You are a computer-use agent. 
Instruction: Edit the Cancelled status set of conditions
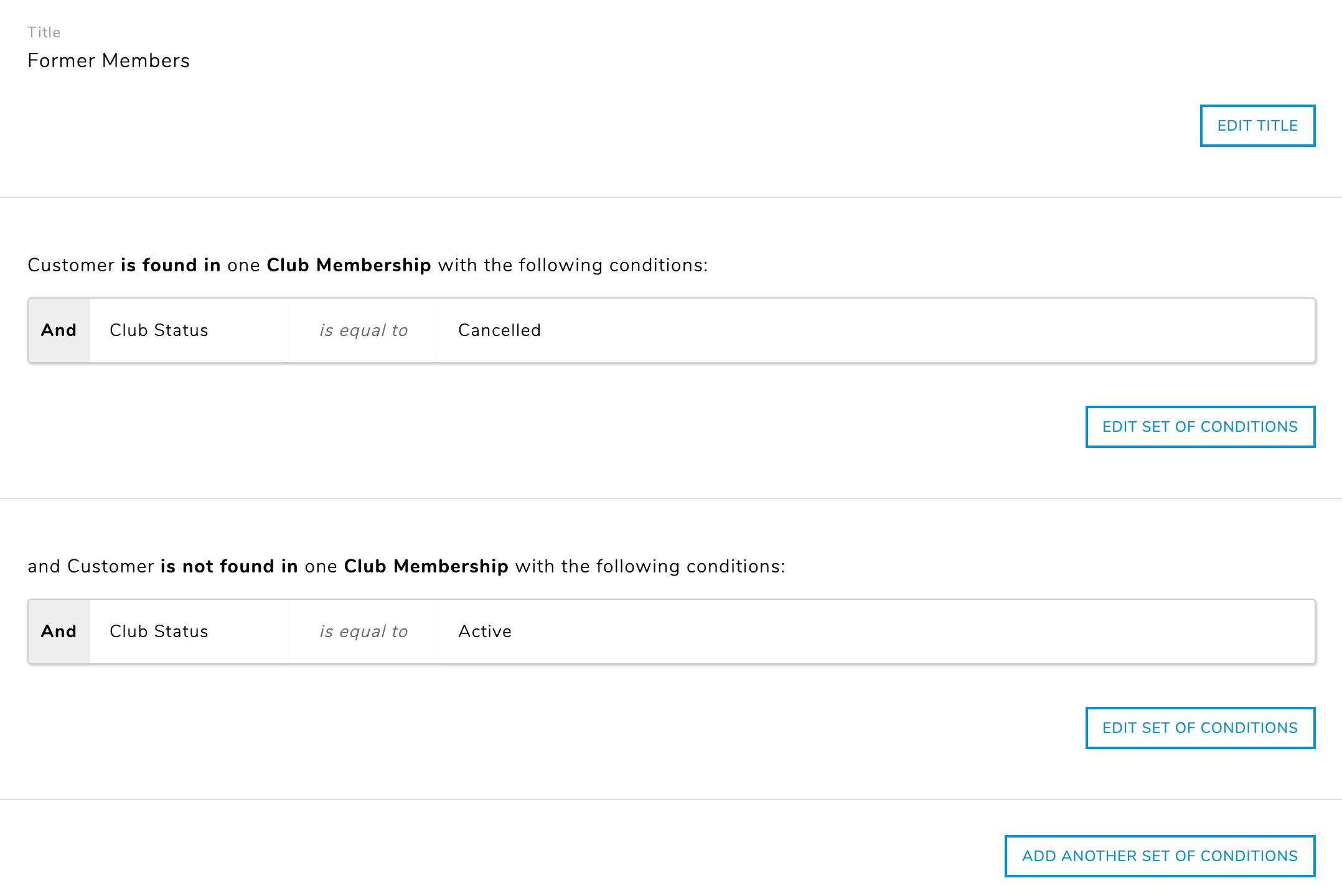1199,427
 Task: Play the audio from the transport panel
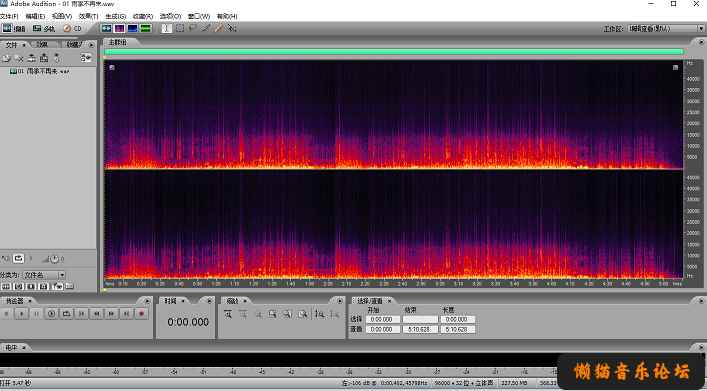(x=22, y=313)
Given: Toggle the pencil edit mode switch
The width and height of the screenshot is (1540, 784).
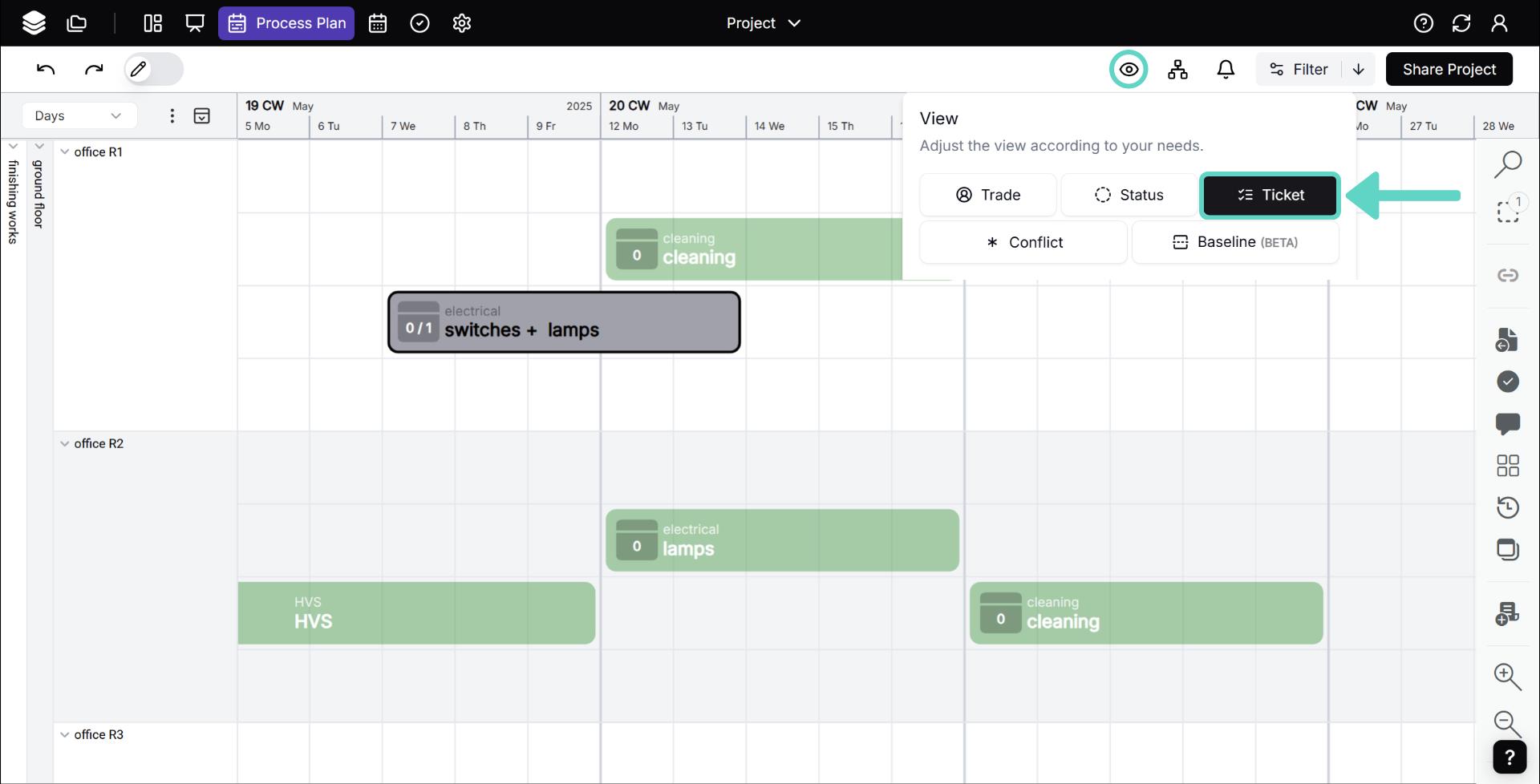Looking at the screenshot, I should (x=153, y=69).
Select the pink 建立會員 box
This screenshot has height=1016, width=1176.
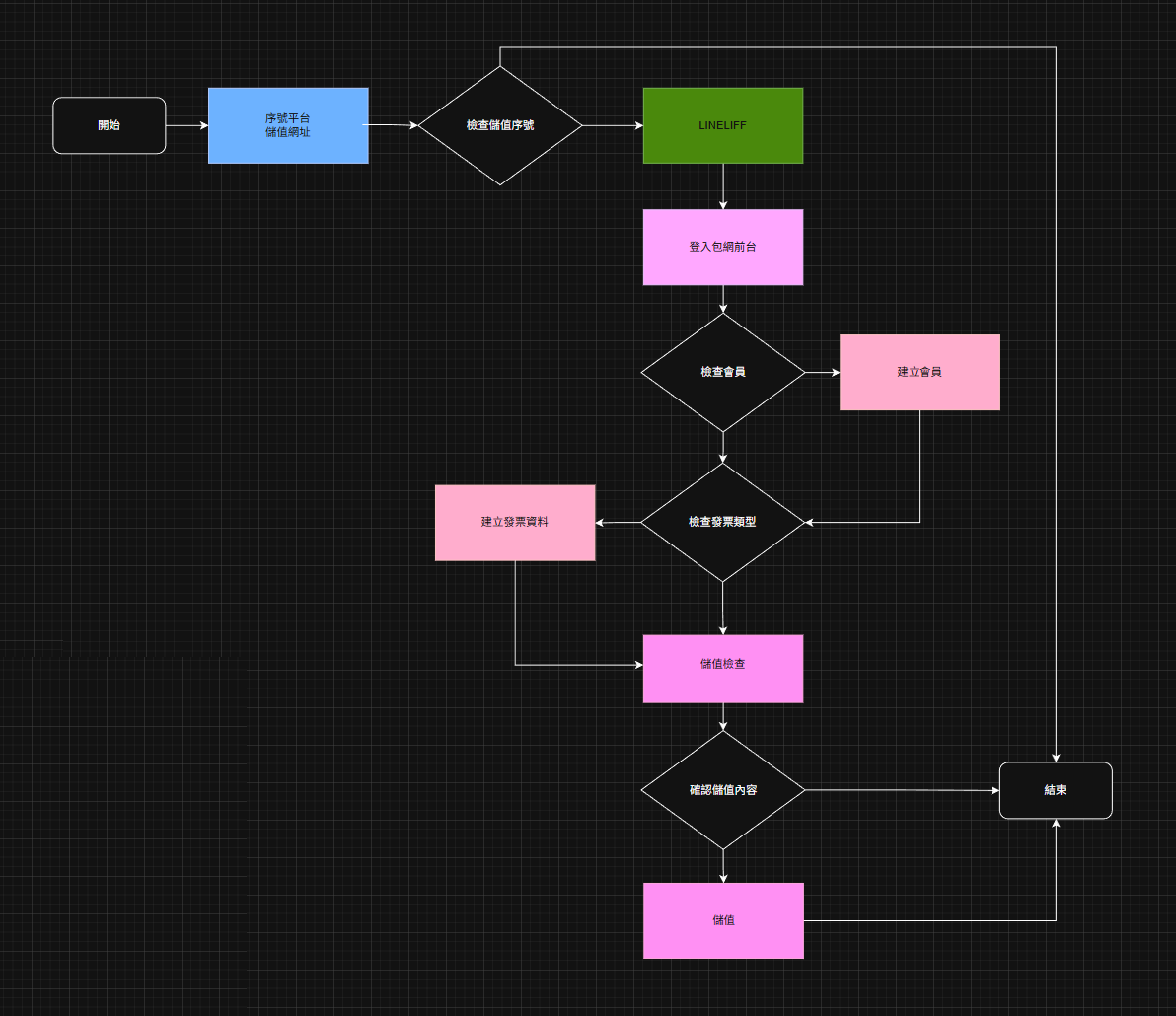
☆ ☆ ☆ ☆
== Description of the task ==
With pictures omitted, restate word for word every line above from the one containing "Given: Toggle the pencil edit mode switch" to the end of the entries.

== Problem solution ==
Given: Toggle the pencil edit mode switch
The width and height of the screenshot is (1540, 784).
Looking at the screenshot, I should (x=153, y=69).
Select the pink 建立會員 box
This screenshot has height=1016, width=1176.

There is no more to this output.